Paul Osterman, profesor del MIT sobre la Gen Z: "El deseo de conseguir un trabajo real sigue ahí", pero el 35% de los empleados ya son "desechables"

Paul Osterman, profesor del MIT sobre la Gen Z: "El deseo de conseguir un trabajo real sigue ahí", pero el 35% de los empleados ya son "desechables"

Que son vagos, que todo son quejas, que el problema es que no quieren trabajar y que se lo den todo hecho… Durante años hemos visto cómo a la Generación Z se le atacaba de un sinfín de formas distintas. Ahora, un profesor del MIT se ha propuesto demostrarlo con números y se ha encontrado con un giro inesperado. Mediante una encuesta a más de 6.000 trabajadores y cerca de 100 entrevistas, la conclusión que extrae es justo la contraria, que el deseo de los jóvenes de conseguir un buen trabajo y mantener una carrera estable en la empresa que terminen cayendo sigue estando ahí. El problema real, para sorpresa de absolutamente nadie, son esas mismas empresas.

El auge de los trabajos desechables Lo que han demostrado las cifras de Paul Osterman, profesor emérito del MIT, es que el 35% de los trabajadores de EEUU (hablamos de más de 55 millones de personas) tiene lo que el estudio ha pasado a denominar "trabajos desechables". Entran en las empresas sabiendo desde el principio que son totalmente prescindibles y que eso no va a cambiar. Las empresas son las primeras en ser conscientes de ello porque han creado esos trabajos de forma calculada. Son puestos que no reclamarán formación ni tendrán opción a ascensos, y por supuesto no podrán construir allí una carrera larga porque eso haría más difícil poder deshacerse de ellos para conseguir una opción más barata cuando lo necesiten.
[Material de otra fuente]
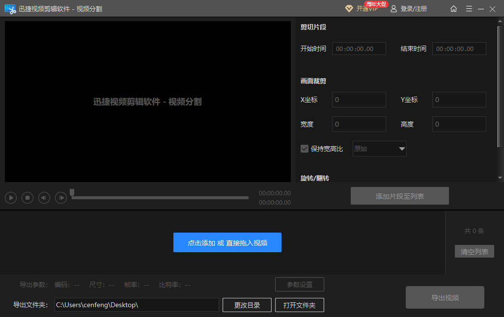This screenshot has height=317, width=504.
Task: Expand the 原始 aspect ratio dropdown
Action: [401, 149]
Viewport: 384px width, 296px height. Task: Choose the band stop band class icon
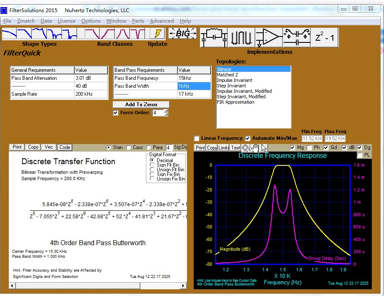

La falta de compromiso con el empleado no se limita a dependientes de una tienda, ojo, arrastra desde profesores universitarios y abogados hasta empleados del hogar, y además salpica a todos por igual y de la misma forma. En esa obsesión por ahorrar cada vez más, el gasto de la empresa en el trabajador cae en picado y, de rebote, los beneficios de este siguen el mismo patrón. Con todo, la única diferencia clara que se extrae de la Generación Z es que apuestan más por la conciliación entre trabajo y vida personal que otras generaciones, pero sus ganas de trabajar y crecer dentro de las empresas es exactamente igual que en otros grupos de nuestra sociedad. Sus oportunidades de conseguirlo, en cambio, demuestran dejar bastante que desear.